Data supplied:
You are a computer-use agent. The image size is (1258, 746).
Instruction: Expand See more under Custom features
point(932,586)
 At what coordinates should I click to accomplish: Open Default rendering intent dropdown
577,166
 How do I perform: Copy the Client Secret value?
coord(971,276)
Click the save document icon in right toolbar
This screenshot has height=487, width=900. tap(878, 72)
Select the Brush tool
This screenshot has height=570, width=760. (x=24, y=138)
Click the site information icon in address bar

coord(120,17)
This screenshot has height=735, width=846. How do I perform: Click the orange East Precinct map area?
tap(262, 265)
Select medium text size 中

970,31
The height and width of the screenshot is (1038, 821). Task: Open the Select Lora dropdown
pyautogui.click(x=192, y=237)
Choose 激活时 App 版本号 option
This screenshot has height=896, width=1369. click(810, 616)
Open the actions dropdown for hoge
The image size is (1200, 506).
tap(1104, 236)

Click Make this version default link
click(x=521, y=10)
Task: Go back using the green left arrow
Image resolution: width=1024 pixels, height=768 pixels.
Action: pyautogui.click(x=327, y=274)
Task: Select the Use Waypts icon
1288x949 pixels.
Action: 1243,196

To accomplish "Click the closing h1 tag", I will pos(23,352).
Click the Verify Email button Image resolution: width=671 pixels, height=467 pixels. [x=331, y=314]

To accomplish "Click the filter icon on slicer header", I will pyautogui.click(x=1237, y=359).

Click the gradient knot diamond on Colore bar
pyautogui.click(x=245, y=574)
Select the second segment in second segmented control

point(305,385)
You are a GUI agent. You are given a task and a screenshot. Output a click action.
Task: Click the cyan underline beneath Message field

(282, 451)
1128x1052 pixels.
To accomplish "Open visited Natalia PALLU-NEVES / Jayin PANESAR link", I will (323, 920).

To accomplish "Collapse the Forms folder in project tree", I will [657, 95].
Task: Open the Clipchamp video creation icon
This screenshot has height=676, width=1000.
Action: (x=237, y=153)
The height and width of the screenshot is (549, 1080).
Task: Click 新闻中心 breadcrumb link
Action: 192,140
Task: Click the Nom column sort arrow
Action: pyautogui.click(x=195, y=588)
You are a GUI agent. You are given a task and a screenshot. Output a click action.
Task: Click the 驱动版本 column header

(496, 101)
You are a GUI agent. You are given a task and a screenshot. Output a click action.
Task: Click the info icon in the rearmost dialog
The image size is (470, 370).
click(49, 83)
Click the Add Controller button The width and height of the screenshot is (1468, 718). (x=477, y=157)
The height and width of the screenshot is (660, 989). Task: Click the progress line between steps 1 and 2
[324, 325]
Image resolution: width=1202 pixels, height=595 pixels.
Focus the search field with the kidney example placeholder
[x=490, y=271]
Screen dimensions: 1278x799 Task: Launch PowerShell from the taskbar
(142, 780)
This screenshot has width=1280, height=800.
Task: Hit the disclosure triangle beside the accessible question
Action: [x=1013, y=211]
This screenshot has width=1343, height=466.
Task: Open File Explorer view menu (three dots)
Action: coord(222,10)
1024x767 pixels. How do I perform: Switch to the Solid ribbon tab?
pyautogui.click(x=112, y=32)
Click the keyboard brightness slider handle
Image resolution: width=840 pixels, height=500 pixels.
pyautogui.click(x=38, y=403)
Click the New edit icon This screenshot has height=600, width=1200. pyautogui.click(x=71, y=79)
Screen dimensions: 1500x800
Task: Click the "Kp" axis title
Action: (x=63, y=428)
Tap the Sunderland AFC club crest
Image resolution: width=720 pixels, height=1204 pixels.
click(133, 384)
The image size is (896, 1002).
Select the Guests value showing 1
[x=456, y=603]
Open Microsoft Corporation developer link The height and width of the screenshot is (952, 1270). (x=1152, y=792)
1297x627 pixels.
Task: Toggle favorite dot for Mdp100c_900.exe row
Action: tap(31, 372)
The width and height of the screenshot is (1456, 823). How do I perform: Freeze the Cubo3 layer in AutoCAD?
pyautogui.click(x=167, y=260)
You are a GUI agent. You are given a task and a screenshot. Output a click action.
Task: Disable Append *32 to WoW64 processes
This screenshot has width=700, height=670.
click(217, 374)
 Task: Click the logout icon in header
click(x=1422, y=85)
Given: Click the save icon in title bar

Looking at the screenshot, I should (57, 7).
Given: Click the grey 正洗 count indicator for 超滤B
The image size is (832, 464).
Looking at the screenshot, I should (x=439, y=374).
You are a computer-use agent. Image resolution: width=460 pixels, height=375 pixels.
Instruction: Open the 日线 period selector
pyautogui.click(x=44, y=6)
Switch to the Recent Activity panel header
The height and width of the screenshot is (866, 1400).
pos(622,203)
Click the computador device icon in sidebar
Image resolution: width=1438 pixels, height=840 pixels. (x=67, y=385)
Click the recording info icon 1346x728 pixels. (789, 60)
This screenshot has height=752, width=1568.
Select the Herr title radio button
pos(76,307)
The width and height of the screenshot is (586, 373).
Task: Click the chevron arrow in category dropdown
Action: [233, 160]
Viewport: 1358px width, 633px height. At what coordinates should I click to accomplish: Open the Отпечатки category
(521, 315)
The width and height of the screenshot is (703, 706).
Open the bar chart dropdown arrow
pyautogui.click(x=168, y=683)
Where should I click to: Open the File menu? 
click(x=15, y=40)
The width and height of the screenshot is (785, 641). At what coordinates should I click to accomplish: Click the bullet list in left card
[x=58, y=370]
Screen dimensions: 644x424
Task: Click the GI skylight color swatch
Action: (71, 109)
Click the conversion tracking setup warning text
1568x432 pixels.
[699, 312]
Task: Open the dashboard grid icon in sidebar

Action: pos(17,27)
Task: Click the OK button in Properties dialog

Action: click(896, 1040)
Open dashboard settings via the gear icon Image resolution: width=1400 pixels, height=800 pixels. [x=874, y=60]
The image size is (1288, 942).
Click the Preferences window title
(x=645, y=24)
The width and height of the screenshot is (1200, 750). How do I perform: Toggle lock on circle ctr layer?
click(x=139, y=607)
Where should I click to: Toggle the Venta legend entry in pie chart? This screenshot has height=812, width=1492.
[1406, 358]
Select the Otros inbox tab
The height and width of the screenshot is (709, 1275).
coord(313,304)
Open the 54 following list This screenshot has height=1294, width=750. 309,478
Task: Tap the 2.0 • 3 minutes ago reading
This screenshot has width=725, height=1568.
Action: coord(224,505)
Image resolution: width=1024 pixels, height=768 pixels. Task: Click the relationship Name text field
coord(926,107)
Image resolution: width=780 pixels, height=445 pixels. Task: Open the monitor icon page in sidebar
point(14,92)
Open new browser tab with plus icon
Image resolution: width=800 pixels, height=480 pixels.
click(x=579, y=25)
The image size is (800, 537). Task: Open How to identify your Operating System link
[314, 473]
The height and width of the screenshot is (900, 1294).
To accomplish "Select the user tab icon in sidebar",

Activity: Your response should contain each line of the listing in which the word "computer" occurs.

Expected answer:
You are a computer-use agent. The image size is (1258, 746).
You are a computer-use agent. Image resolution: width=460 pixels, height=375 pixels.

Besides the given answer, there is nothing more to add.